** Opening Data records block **

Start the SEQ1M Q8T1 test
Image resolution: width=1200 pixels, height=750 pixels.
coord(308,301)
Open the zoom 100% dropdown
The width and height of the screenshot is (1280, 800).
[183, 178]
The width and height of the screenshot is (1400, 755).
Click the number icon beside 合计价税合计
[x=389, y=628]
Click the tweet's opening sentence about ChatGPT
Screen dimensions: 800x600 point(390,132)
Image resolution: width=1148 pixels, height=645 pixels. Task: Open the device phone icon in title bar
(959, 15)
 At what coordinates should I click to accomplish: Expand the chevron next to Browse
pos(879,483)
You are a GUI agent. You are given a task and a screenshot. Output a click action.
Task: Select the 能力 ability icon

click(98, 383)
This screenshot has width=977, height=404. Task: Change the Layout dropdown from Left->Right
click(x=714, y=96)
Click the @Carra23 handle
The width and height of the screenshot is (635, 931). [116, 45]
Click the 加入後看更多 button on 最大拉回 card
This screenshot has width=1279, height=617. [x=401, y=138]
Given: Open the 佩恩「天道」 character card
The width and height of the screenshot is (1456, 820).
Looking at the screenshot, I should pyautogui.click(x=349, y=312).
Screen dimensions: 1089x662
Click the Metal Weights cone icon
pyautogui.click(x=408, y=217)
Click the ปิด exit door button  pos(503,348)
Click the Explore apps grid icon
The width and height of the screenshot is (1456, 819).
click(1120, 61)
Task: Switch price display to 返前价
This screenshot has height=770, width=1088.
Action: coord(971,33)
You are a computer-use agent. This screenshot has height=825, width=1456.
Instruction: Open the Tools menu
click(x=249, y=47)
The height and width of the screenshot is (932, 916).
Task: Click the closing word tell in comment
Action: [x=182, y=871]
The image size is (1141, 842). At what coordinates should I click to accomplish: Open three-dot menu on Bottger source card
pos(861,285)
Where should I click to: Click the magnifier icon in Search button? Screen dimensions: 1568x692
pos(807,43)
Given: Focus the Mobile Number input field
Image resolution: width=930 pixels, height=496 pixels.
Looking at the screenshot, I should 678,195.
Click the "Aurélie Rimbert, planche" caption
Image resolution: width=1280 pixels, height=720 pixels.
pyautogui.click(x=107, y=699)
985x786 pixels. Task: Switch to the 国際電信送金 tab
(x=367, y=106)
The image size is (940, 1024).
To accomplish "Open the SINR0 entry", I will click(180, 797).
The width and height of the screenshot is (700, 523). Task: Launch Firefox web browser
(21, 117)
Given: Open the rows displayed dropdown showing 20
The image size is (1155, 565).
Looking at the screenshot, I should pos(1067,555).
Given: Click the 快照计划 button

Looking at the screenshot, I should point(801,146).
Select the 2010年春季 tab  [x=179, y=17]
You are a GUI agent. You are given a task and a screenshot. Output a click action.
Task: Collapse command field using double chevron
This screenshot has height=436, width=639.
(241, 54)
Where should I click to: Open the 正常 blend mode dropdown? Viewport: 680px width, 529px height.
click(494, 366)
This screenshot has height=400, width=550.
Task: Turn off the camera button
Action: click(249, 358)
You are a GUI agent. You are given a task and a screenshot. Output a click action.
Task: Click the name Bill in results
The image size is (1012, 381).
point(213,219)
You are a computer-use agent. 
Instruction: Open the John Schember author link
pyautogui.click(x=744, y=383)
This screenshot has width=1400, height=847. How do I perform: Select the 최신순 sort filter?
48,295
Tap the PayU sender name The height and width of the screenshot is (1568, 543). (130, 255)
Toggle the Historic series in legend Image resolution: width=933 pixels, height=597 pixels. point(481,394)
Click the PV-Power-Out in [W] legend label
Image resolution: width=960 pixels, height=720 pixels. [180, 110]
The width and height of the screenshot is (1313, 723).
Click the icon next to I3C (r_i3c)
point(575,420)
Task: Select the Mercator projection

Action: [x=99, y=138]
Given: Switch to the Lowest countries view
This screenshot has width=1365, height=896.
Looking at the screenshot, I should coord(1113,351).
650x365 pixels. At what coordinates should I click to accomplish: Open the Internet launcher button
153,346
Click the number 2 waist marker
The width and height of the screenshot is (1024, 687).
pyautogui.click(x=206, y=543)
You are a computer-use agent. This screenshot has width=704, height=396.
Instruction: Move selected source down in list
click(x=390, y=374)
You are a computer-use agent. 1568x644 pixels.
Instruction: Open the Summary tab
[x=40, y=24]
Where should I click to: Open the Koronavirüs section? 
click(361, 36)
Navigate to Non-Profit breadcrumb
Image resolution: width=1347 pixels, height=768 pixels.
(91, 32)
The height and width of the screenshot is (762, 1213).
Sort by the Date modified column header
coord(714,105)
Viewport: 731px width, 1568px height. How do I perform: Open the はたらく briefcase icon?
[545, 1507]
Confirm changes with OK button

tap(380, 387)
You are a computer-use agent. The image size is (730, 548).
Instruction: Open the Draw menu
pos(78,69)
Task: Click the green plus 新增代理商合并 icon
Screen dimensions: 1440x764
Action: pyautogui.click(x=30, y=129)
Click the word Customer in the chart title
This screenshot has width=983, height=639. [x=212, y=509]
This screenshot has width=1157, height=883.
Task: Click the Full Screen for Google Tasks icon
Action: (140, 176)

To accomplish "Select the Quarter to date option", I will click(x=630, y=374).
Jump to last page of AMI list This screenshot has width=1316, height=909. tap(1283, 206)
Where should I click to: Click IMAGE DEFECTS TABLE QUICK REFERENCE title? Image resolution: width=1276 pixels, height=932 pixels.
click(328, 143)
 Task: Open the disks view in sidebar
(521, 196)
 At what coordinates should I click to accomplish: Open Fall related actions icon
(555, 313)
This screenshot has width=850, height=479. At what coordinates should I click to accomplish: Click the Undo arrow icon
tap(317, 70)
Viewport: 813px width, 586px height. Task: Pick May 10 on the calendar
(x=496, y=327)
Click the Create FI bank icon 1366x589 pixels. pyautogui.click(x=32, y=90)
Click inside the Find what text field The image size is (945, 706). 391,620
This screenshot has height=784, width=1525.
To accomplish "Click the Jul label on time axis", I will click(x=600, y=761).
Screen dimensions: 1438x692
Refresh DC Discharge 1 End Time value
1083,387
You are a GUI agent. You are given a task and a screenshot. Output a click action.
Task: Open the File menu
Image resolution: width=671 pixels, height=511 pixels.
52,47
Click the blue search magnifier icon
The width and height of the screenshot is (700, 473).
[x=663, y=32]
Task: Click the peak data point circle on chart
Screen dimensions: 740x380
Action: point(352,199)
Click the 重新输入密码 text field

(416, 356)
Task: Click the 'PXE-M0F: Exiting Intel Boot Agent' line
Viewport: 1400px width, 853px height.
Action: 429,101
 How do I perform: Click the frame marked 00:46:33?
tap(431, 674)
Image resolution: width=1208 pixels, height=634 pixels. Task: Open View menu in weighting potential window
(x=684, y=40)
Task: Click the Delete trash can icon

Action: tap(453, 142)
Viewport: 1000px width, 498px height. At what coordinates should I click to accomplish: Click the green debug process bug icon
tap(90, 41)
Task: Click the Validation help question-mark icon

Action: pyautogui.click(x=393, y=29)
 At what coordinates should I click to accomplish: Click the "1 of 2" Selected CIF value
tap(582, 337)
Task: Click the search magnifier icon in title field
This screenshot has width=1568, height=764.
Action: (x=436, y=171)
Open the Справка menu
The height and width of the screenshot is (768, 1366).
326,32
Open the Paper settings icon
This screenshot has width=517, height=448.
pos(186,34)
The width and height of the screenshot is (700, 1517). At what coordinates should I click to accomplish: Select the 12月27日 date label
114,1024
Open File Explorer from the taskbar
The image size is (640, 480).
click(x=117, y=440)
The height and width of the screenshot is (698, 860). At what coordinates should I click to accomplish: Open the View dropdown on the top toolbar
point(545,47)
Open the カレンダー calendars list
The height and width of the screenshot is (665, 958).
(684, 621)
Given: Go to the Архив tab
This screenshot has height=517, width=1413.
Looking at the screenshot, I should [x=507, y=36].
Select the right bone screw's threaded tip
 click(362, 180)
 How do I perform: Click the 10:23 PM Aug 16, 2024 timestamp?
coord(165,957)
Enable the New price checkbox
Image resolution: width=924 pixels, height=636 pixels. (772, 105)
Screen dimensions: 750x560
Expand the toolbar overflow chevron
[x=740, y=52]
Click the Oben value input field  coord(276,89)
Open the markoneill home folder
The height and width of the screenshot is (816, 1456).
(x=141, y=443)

** Closing Data records block **

#### [What to work on]
Of the lines above, copy each that contains "name".

#### [Answer space]
Task: Click the name Bill in results
Tap the PayU sender name The height and width of the screenshot is (1568, 543). (130, 255)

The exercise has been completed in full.